Data from a post-hoc analysis of 2 pooled phase 3 trials submitted for the 2020 American Academy of Neurology (AAN) Annual Meeting
revealed that treatment with amantadine extended-release capsules significantly reduced daily “off” time
and time spent in Parkinson disease disruptive motor states in those with PD. Among the 198 patients enrolled in the trial, 101 (51%) of those composing the “off” subgroup had dyskinesia and ≥2.5 hours of daily “off” time. At baseline, the mean “off” time was 4.4 hours and “on” time with troublesome dyskinesia was 4.6 hours. At week 12, placebo-adjusted change in “off” time was a reduction of 1.2 hours and troublesome dyskinesia was reduced by 2.0 hours. Researchers noted that the improvement in good “on” time was due to a reduction in the number of hours spent in “off” as well as the hours spent “on” with troublesome dyskinesia. Patient-rated motor symptom impact on activities of daily living were significantly improved compared to placebo as shown by a –3.2 change on the Movement Disorder Society-Unified Parkinson’s Disease Rating Scale.

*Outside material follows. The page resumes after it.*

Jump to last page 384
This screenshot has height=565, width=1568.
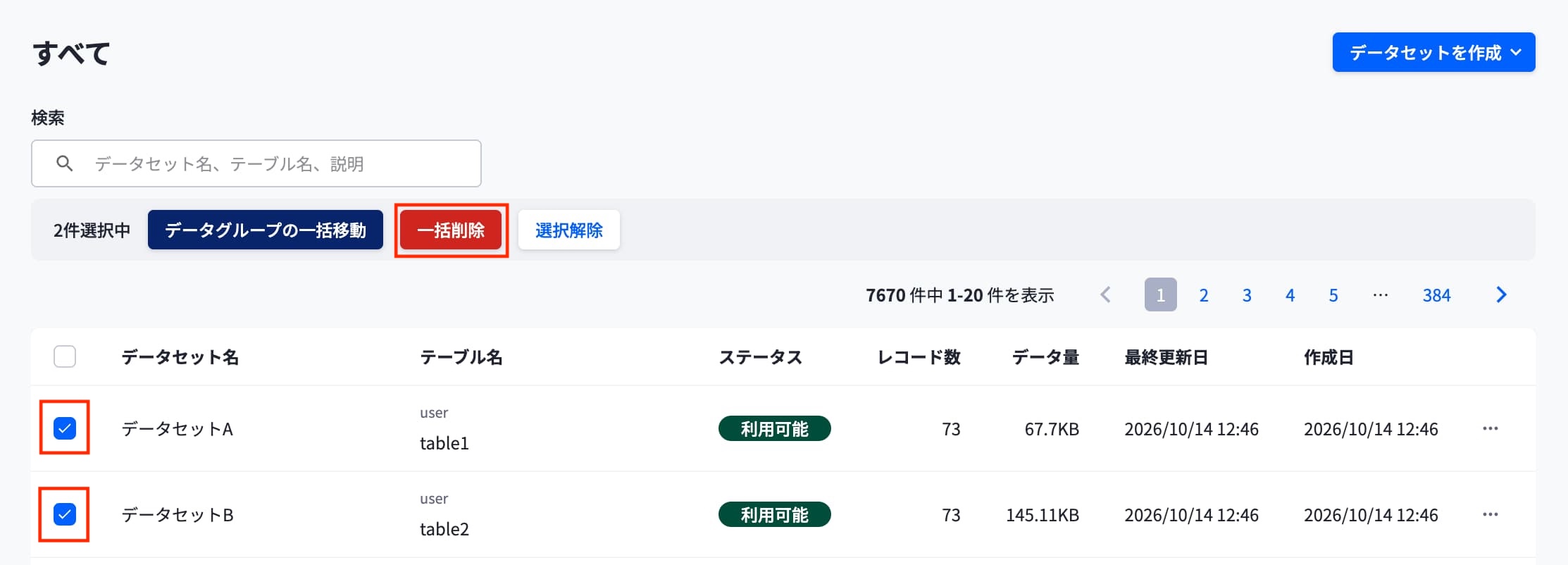pyautogui.click(x=1436, y=295)
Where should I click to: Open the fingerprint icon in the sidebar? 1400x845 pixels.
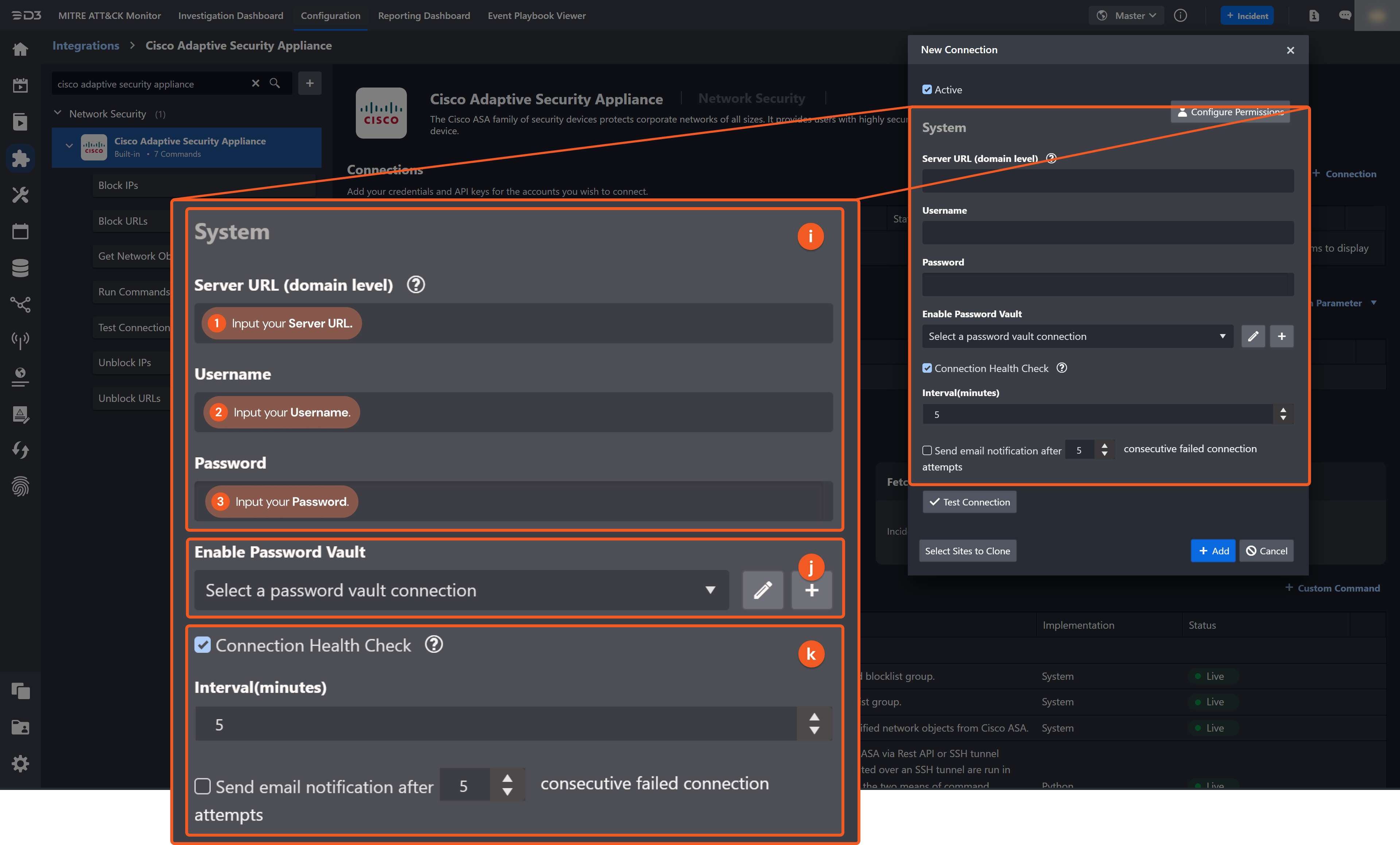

Results from the phase 3 THALES trial demonstrated that treatment with ticagrelor lowers the risk of the composite of stroke or death
among patients with a mild-to-moderate acute noncardioembolic ischemic stroke or transient ischemic attack who were not undergoing intravenous or endovascular thrombosis. Patients who were administered 90-mg ticagrelor twice daily with aspirin saw a reduction in the rate of the primary composite end point of stroke and death by 17% compared to aspirin alone. The primary outcome, a compositive of stroke or death within 30 days, occurred in 5.5% of patients in the ticagrelor-aspirin group and in 6.6% of patients in the aspirin group. Ischemic stroke occurred in 276 patients in the ticagrelor-aspirin group and in 345 patients in the aspirin group.